▶ **SELECTED EXCERPT**:
IN THE UNITED STATES DISTRICT COURT FOR THE DISTRICT OF HAWAII


December 1, 2011

GERALD LEWIS AUSTIN, #A1076082, PLAINTIFF,
v.
MAIL ROOM [AT] HALAWA CORRECTIONAL FACILITY, WITNESS COUNSELOR MEGAN OWENS, DEFENDANTS.

The opinion of the court was delivered by: J. Michael Seabright United States District Judge

ORDER DISMISSING COMPLAINT

ORDER DISMISSING COMPLAINT AND ACTION

Before the court is pro se Plaintiff Gerald Lewis Austin's prisoner civil rights complaint. Austin is incarcerated at the Halawa Correctional Facility ("HCF") and is proceeding in forma pauperis. ECF No. 4. Austin names the HCF Mailroom as the only defendant to this suit, alleging that his mail was improperly handled.*fn1 Austin's Complaint is DISMISSED for failure to state a claim, pursuant to 28 U.S.C. §§ 1915(e)(2) and 1915(A)(b)(1). /

I. STATUTORY SCREENING

The court must screen all civil actions brought by prisoners that relate to prison conditions and/or seek redress from a governmental entity, officer, or employee of a governmental entity. 28 U.S.C. § 1915A(a). The court must dismiss a complaint or portion thereof if its claims are legally frivolous or malicious, fail to state a claim on which relief may be granted, or seek monetary relief from a defendant who is immune from such relief. 28 U.S.C. § 1915(e)(2); 28 U.S.C. § 1915A(b); 42 U.S.C. § 1997e (c)(1).

▶ **THE RECORDS**:
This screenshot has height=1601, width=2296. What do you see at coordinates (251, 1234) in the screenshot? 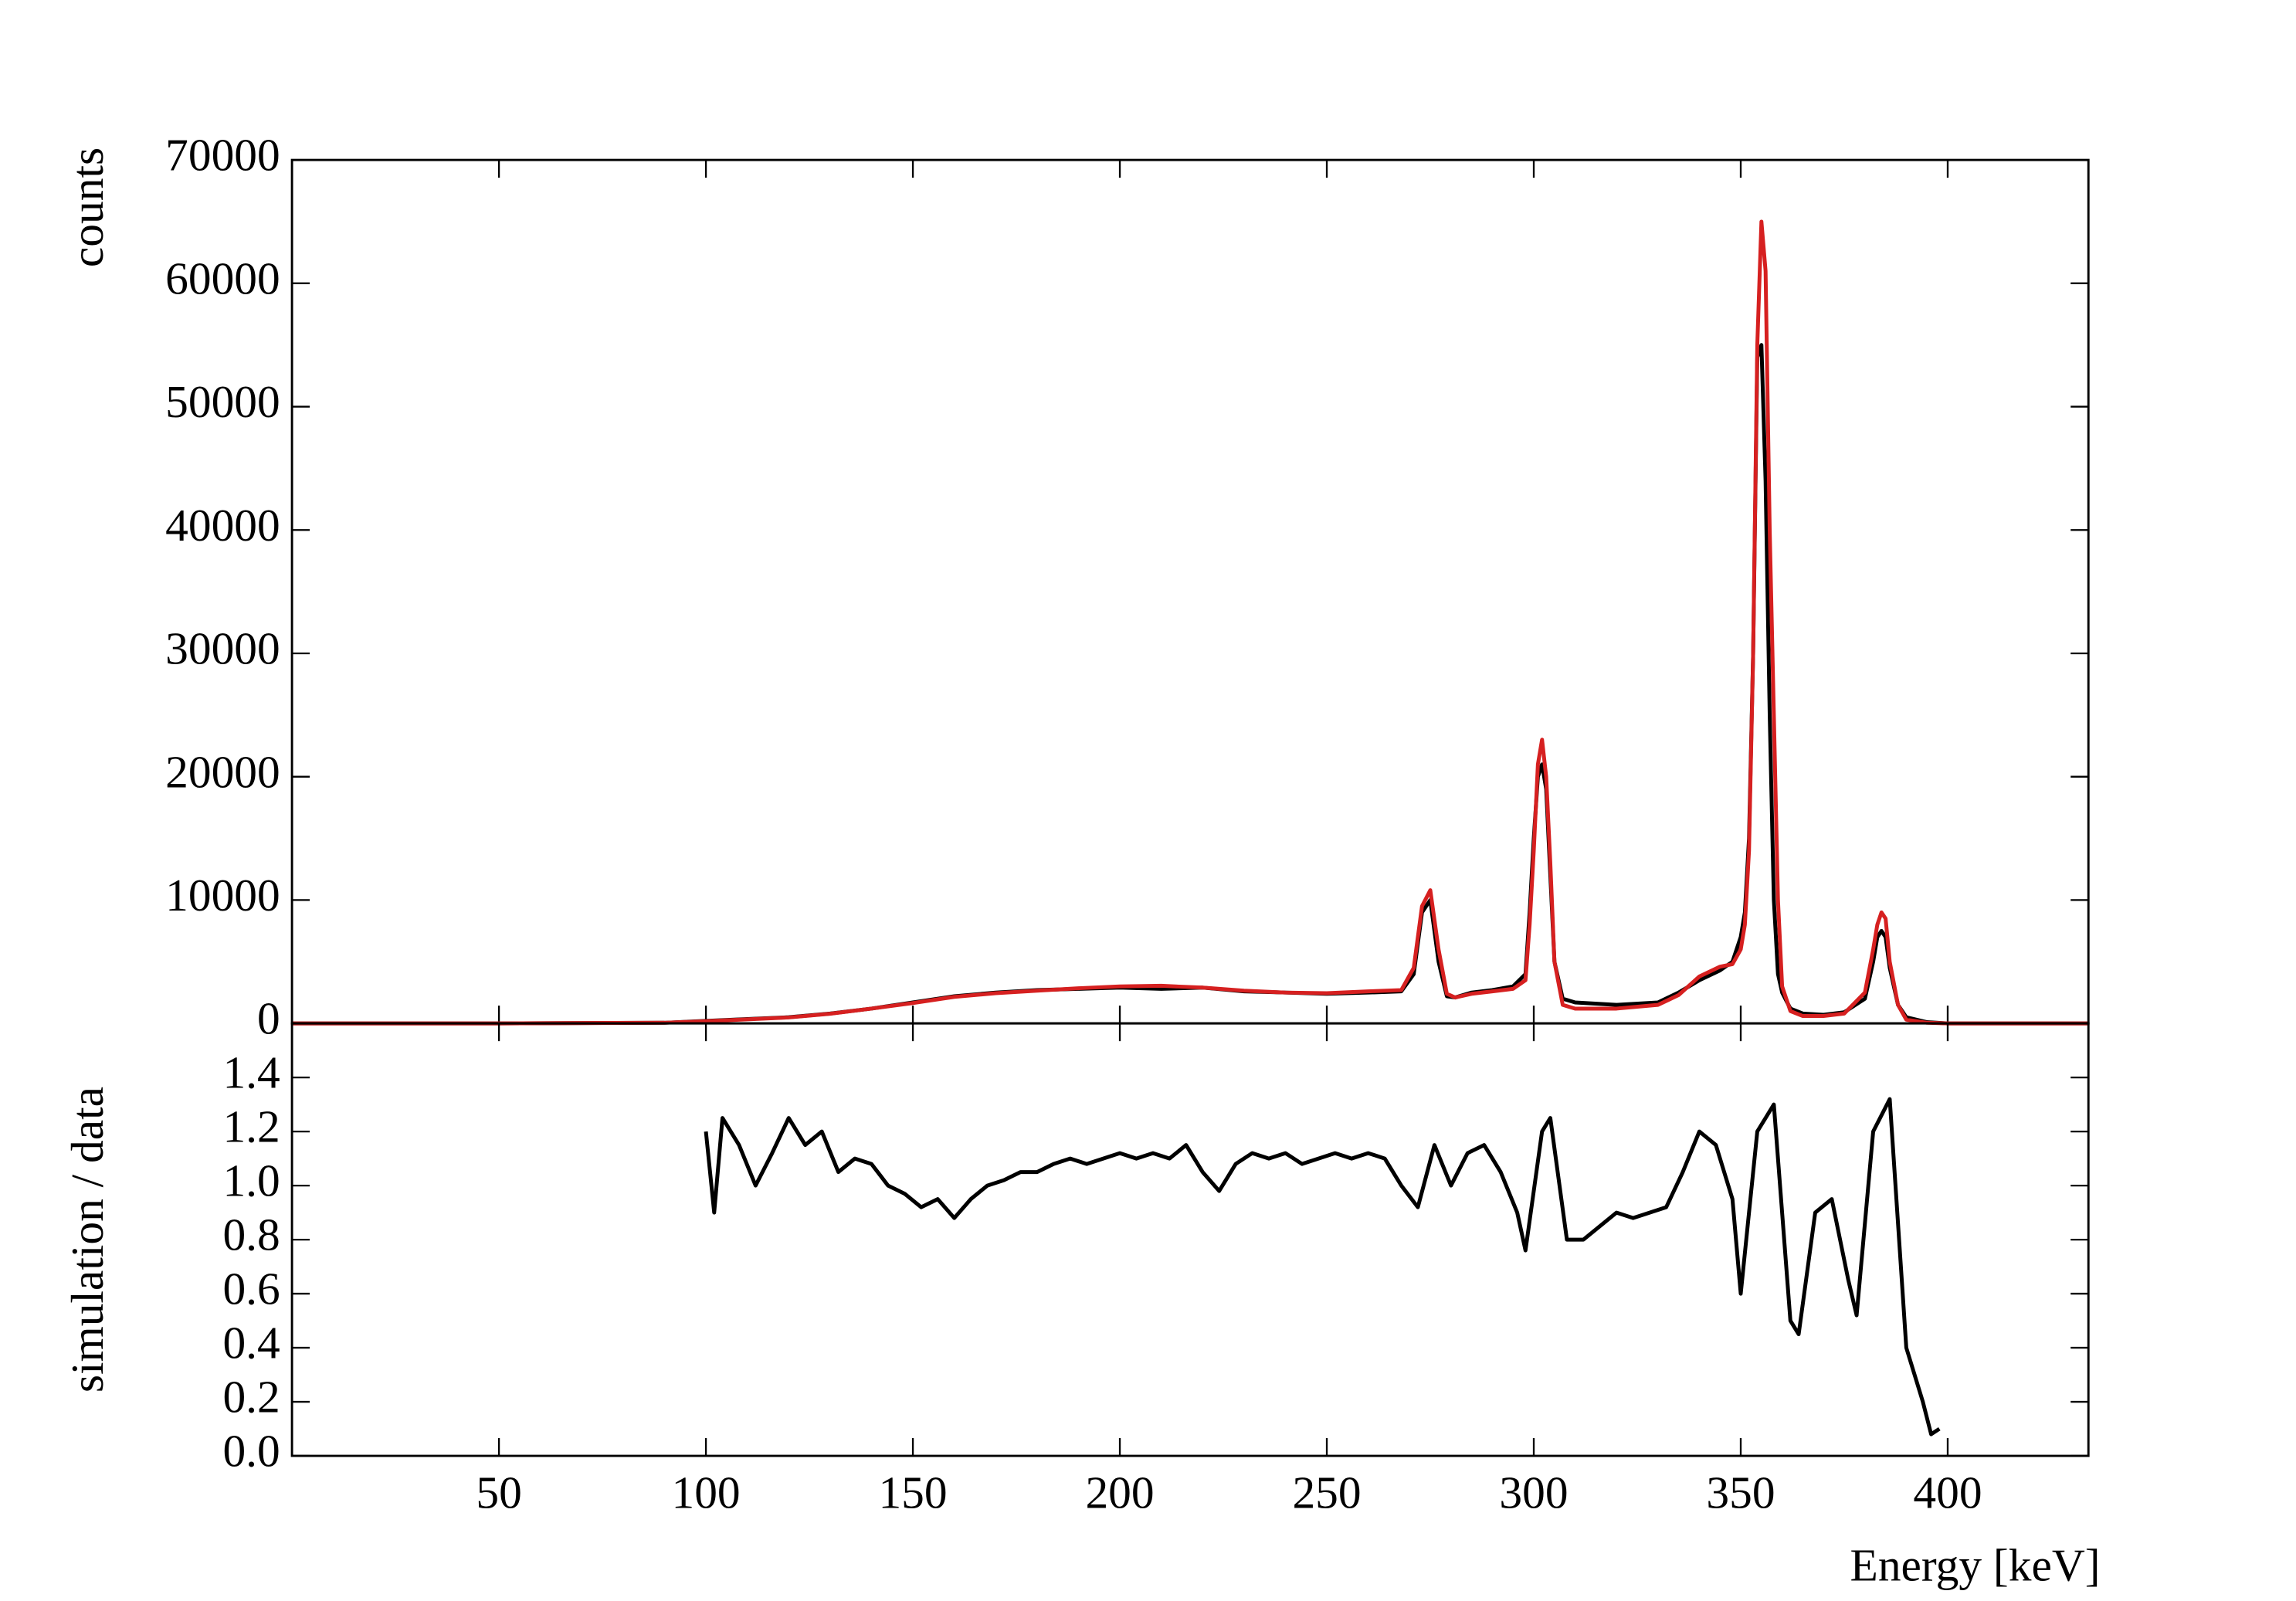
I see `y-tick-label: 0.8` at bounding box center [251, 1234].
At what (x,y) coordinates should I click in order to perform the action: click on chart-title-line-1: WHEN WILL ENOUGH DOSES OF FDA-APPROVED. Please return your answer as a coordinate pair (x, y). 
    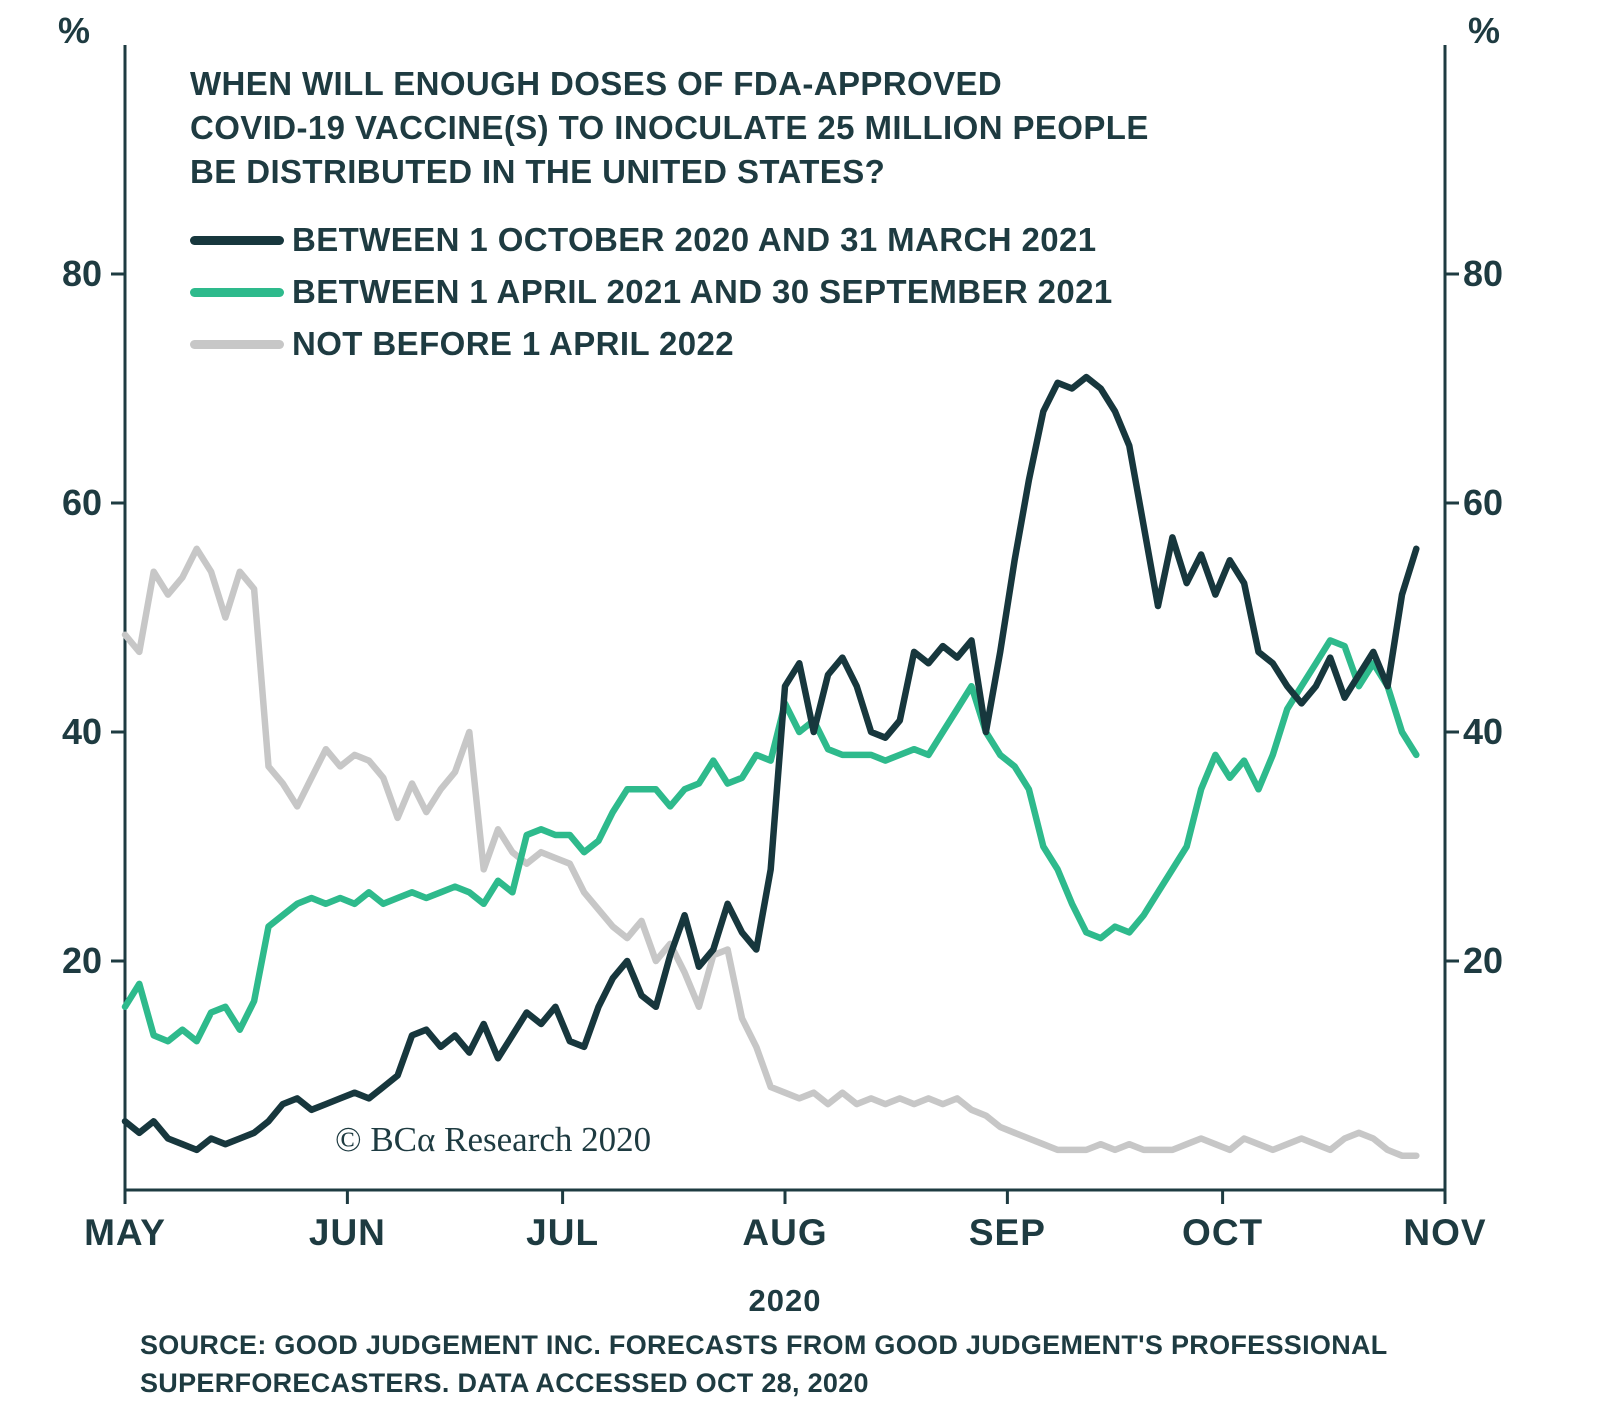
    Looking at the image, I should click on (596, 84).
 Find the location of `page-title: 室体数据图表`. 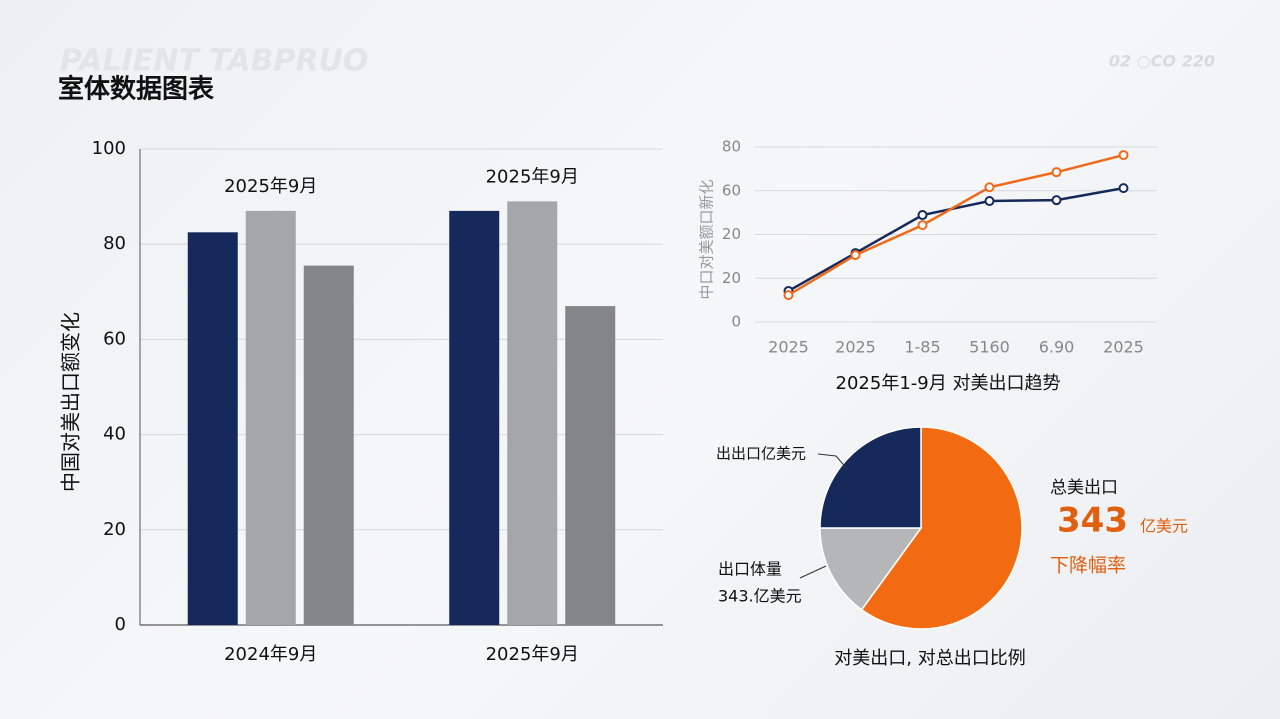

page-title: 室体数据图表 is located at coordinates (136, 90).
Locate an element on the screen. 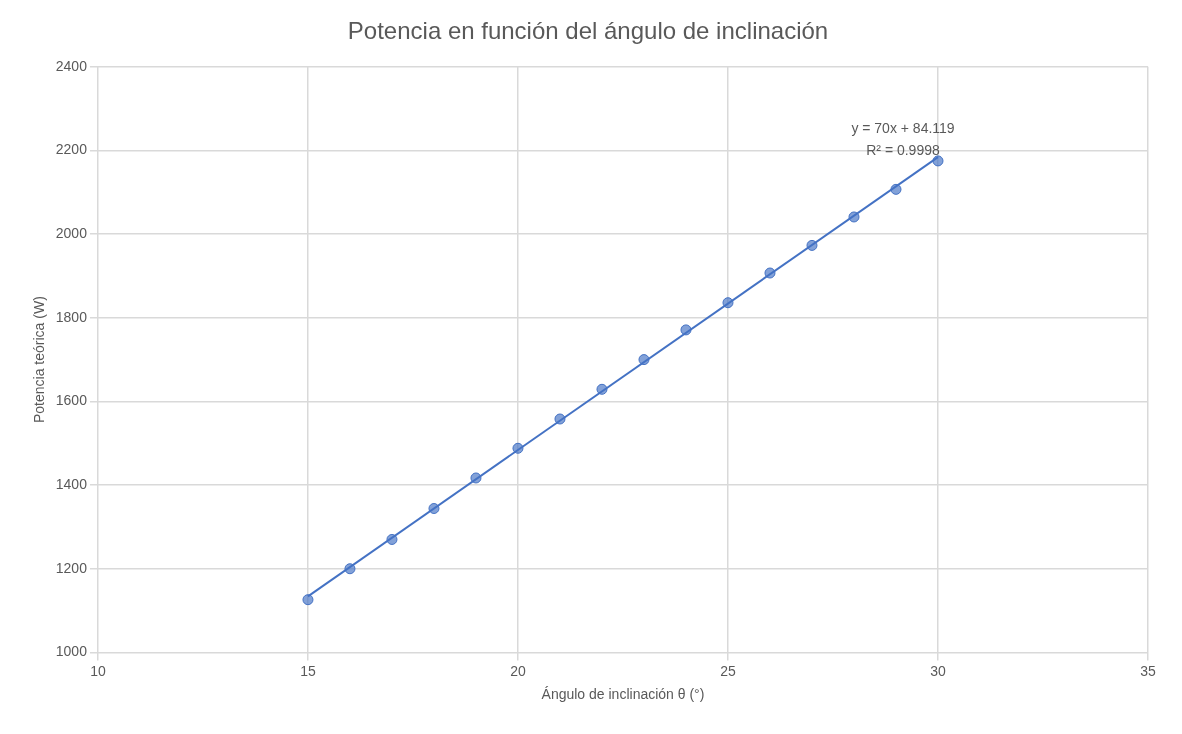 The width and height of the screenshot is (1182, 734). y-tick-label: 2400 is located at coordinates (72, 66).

▶ **WORK INSTRUCTION A**: From the court order, set down everything from "IN THE UNITED" down to "MEGAN OWENS, DEFENDANTS." word for word.
▶ **WORK INSTRUCTION B**: Extract from the listing everything from the line containing "At what (x,y)" down to the line containing "Looking at the", both of those lines included, and omit the pictures.

▶ **ANSWER SPACE A**:
IN THE UNITED STATES DISTRICT COURT FOR THE DISTRICT OF HAWAII


December 1, 2011

GERALD LEWIS AUSTIN, #A1076082, PLAINTIFF,
v.
MAIL ROOM [AT] HALAWA CORRECTIONAL FACILITY, WITNESS COUNSELOR MEGAN OWENS, DEFENDANTS.

▶ **ANSWER SPACE B**:
At what (x,y) coordinates should I click in order to perform the action: click on chart-title-line-1: WHEN WILL ENOUGH DOSES OF FDA-APPROVED. Please return your answer as a coordinate pair (x, y). 
    Looking at the image, I should click on (596, 84).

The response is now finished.